Copy out all the entries word for word.

┌─ Information provided

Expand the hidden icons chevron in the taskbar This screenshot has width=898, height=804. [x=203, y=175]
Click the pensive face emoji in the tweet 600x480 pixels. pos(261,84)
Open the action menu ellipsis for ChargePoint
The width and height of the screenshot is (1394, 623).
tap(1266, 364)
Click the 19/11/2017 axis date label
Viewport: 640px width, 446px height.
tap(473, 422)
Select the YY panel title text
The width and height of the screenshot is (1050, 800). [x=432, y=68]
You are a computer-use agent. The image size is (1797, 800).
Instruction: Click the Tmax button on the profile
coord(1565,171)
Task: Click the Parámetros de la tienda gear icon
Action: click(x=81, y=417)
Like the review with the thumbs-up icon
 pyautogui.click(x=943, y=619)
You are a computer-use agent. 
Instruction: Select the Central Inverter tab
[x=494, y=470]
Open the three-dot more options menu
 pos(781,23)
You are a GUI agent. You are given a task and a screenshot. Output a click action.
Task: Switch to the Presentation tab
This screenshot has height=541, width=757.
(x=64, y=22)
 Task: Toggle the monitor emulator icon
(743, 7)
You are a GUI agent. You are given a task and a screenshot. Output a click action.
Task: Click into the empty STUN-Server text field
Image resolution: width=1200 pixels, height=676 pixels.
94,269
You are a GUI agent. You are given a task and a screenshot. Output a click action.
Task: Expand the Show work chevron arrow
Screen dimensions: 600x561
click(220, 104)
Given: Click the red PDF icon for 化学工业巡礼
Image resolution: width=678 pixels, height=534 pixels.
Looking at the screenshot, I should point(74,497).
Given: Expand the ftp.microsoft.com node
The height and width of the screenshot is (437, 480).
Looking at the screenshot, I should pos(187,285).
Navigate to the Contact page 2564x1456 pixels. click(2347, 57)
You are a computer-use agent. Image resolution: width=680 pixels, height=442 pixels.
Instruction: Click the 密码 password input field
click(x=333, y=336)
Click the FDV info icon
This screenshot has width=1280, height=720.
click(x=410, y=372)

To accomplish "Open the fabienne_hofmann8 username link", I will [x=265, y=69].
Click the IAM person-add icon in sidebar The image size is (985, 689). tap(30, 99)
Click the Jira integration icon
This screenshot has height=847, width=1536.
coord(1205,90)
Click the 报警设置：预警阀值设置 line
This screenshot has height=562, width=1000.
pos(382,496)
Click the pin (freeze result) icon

└─

(Output for this exercise):
Expand the hidden icons chevron in the taskbar This screenshot has width=898, height=804. [x=203, y=175]
Click the pensive face emoji in the tweet 600x480 pixels. pos(261,84)
Open the action menu ellipsis for ChargePoint
The width and height of the screenshot is (1394, 623).
tap(1266, 364)
Click the 19/11/2017 axis date label
Viewport: 640px width, 446px height.
tap(473, 422)
Select the YY panel title text
The width and height of the screenshot is (1050, 800). [x=432, y=68]
You are a computer-use agent. The image size is (1797, 800).
Instruction: Click the Tmax button on the profile
coord(1565,171)
Task: Click the Parámetros de la tienda gear icon
Action: click(x=81, y=417)
Like the review with the thumbs-up icon
 pyautogui.click(x=943, y=619)
You are a computer-use agent. 
Instruction: Select the Central Inverter tab
[x=494, y=470]
Open the three-dot more options menu
 pos(781,23)
You are a GUI agent. You are given a task and a screenshot. Output a click action.
Task: Switch to the Presentation tab
This screenshot has height=541, width=757.
(x=64, y=22)
 Task: Toggle the monitor emulator icon
(743, 7)
You are a GUI agent. You are given a task and a screenshot. Output a click action.
Task: Click into the empty STUN-Server text field
Image resolution: width=1200 pixels, height=676 pixels.
94,269
You are a GUI agent. You are given a task and a screenshot. Output a click action.
Task: Expand the Show work chevron arrow
Screen dimensions: 600x561
click(220, 104)
Given: Click the red PDF icon for 化学工业巡礼
Image resolution: width=678 pixels, height=534 pixels.
Looking at the screenshot, I should point(74,497).
Given: Expand the ftp.microsoft.com node
The height and width of the screenshot is (437, 480).
Looking at the screenshot, I should pos(187,285).
Navigate to the Contact page 2564x1456 pixels. click(2347, 57)
You are a computer-use agent. Image resolution: width=680 pixels, height=442 pixels.
Instruction: Click the 密码 password input field
click(x=333, y=336)
Click the FDV info icon
This screenshot has width=1280, height=720.
click(x=410, y=372)

To accomplish "Open the fabienne_hofmann8 username link", I will [x=265, y=69].
Click the IAM person-add icon in sidebar The image size is (985, 689). tap(30, 99)
Click the Jira integration icon
This screenshot has height=847, width=1536.
coord(1205,90)
Click the 报警设置：预警阀值设置 line
This screenshot has height=562, width=1000.
pos(382,496)
Click the pin (freeze result) icon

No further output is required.